Now, don’t get me wrong. Surviving is not always bad, sometimes it should not only be rewarded, but applauded, but I feel as if I seem to be missing something, that what I want to do and be is just out of reach because I spend more days than I should like today: aimlessly wandering from one room to another putting out fires and vaguely aware that I should be doing something else, but unsure of what.
My fear is that this will last one more year. That next year, I will wake up December 29, 2017 and wonder what I’ve been doing with the last 12 months of my life. So, I have begun that time honored tradition of thinking about what goals I want to set in the New Year.
As I have thought about what I want to accomplish this year, I am reminded of a member of my church who passed away this last summer. At 54, he was young, but already a grandpa. He had married his high school sweetheart and together they had 5 children. He found a job in a meaningful career that fascinated him. He enjoyed camping, going on motorcycle rides, hiking and boating. He was known for his spreadsheets, his quiet acts of service, his long explanations, but most of all for his love of family and kindness to his colleagues and friends. His life was concise, but full of substance and meaning; pithy.
A pithy day, a pithy year, a pithy life. What would that look like to you? A pithy day, for me, would draw on this man’s example. It would include meaningful time with family and friends, time spent in service to others and time in pursuits that I love and it would include a lot less aimless wandering.
As we begin a new year, I think it is helpful to think about what is pithy to us personally. To figure this out, I’ve decided to start by creating a list of 100 dreams as suggested in Laura Vanderkaam’s book, “168 Hours: You Have More Time Than You Think.”
In this book, the author, Laura Vanderkaam argues that we all have the same 168 hours, but that a lot of us are aimlessly wandering around, like I have been today.
“The key message of this book is that there is time for anything that matters.” (Vanderkam, Laura. 168 Hours: You Have More Time Than You Think. New York. Portfolio, 2010. p. 207)
But to do whatever matters to you, you first have to know what that is and second you have to schedule it in.

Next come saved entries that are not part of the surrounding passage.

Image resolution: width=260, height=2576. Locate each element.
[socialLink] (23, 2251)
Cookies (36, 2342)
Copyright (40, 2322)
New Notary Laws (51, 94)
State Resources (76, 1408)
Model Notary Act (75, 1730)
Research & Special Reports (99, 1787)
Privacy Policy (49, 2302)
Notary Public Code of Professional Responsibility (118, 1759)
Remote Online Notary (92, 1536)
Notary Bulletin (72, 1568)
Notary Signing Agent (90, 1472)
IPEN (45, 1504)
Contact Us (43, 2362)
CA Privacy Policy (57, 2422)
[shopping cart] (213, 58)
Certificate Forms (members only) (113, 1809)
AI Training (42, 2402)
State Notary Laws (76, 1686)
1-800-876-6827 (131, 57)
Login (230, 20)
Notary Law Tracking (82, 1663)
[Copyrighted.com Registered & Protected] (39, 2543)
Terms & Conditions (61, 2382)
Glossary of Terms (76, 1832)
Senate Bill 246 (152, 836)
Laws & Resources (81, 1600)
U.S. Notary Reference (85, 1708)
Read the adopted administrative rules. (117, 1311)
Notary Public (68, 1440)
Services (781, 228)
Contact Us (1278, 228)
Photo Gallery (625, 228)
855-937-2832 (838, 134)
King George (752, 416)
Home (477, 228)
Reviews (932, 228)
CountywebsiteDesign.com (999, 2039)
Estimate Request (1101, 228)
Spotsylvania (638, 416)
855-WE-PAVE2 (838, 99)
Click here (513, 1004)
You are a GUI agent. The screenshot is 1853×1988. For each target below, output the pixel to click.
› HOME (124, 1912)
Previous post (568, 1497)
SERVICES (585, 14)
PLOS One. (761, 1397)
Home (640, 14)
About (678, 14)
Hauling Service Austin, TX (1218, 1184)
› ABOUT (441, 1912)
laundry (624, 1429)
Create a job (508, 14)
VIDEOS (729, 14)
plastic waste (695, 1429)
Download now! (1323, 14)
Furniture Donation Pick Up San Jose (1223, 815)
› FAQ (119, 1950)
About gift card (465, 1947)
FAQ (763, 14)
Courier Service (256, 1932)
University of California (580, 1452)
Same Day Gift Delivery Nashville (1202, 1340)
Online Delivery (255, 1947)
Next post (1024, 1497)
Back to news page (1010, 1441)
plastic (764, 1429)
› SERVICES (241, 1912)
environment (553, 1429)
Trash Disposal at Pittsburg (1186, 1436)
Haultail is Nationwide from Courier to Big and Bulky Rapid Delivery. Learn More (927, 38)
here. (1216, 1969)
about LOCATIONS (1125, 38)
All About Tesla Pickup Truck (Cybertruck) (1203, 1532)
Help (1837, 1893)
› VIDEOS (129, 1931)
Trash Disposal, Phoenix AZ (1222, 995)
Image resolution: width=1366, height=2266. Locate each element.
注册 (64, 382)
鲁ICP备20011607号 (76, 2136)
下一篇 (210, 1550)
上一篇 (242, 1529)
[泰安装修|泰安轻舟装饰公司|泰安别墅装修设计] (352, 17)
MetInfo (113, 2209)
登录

I invite you to join me in this challenge. Before next Thursday or my next post pull out a piece of paper and write down 100 things you’d like to do in your lifetime. This can be important things like make a difference in the world and not so important things like read all the Harry Potter books to your kids before they turn 16. Whatever is important to you write it down.
A pithy day, a pithy year, a pithy life means that we enjoy/learn/do whatever is most meaningful to us. We don’t have to wait for some elusive day to do that. We can choose right now to enjoy the people around us, to learn and grow in small important ways, to serve, to be happy, to create more pith. And we can start right now by figuring out just what that is.
Now I mustache you a question?
What would a pithy day look like to you? A pithy year? A pithy life?
Start by writing your list of 100 dreams. Then you can begin to break that down into things you want to do accomplish this year and maybe even some things you can start this day or month.